This is because the first kernel you've tested is i686, not x86_64, and the PTI patch is not (yet?) available for i686 upstream (i.e. this is not an OpenSUSE issue, nobody has the patch for 32 bit kernels!)

ghost commented 6 years ago

Thanks for the info. Do you have any idea if patches for 32 bit kernels are planned?

knweiss commented 6 years ago

@anchev The latest patchset (and discussion): PTI support for x86_32

Don't miss this important comment from Andy Lutomirski (emphasis mine):

"One thing worth noting is that performance of this whole series is going to be abysmal due to the complete lack of 32-bit PCID. Maybe any kernel built with this option set that runs on a CPU that has the PCID bit set in CPUID should print a big fat warning like "WARNING: you are using 32-bit PTI on a 64-bit PCID-capable CPU. Your performance will increase dramatically if you switch to a 64-bit kernel."

ghost commented 6 years ago

Thanks @knweiss.
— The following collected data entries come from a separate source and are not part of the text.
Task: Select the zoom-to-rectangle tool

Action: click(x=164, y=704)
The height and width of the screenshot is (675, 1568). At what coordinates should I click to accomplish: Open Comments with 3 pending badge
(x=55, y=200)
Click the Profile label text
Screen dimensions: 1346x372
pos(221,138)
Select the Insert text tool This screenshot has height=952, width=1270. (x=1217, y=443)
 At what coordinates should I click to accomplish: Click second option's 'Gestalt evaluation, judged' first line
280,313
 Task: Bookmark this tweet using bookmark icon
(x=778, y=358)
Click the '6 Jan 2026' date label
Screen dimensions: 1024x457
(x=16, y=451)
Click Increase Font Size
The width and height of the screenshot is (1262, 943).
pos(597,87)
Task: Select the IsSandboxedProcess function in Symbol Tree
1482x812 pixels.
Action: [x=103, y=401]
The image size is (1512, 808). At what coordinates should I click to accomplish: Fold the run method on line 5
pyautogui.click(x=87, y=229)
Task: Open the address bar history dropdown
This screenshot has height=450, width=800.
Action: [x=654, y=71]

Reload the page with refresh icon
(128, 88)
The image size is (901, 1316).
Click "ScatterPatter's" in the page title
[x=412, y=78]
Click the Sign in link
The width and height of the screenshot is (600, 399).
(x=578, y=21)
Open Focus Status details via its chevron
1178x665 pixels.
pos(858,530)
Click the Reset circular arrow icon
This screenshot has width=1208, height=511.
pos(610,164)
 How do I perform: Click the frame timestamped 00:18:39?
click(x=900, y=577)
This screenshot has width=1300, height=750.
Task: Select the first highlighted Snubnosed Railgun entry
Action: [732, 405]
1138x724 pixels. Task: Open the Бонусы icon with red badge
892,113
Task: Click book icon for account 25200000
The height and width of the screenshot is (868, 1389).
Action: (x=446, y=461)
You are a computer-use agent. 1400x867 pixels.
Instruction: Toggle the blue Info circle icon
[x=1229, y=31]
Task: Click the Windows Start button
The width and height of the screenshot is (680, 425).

Well, there is no option for a 32-bit CPU to use a 64-bit kernel anyway, so I was just interested to know if the 32-bit kernels will be patched too. I still can't find a definite yes or no in the links (some of the things explained there are fairly complex to me) but I hope I won't have to trash this old laptop :)

knweiss commented 6 years ago

@anchev There is this fix but it's gonna be slow. People running 32-bit kernels on 64-bit capable HW (for whatever reason) should therefore make the switch to a 64-bit kernel to get better performance. This is no option for you if your CPU is 32-bit only.

speed47 commented 6 years ago

Closing to tidy up the issues list a bit, feel free to reopen if needed!

ghost commented 6 years ago

Thanks!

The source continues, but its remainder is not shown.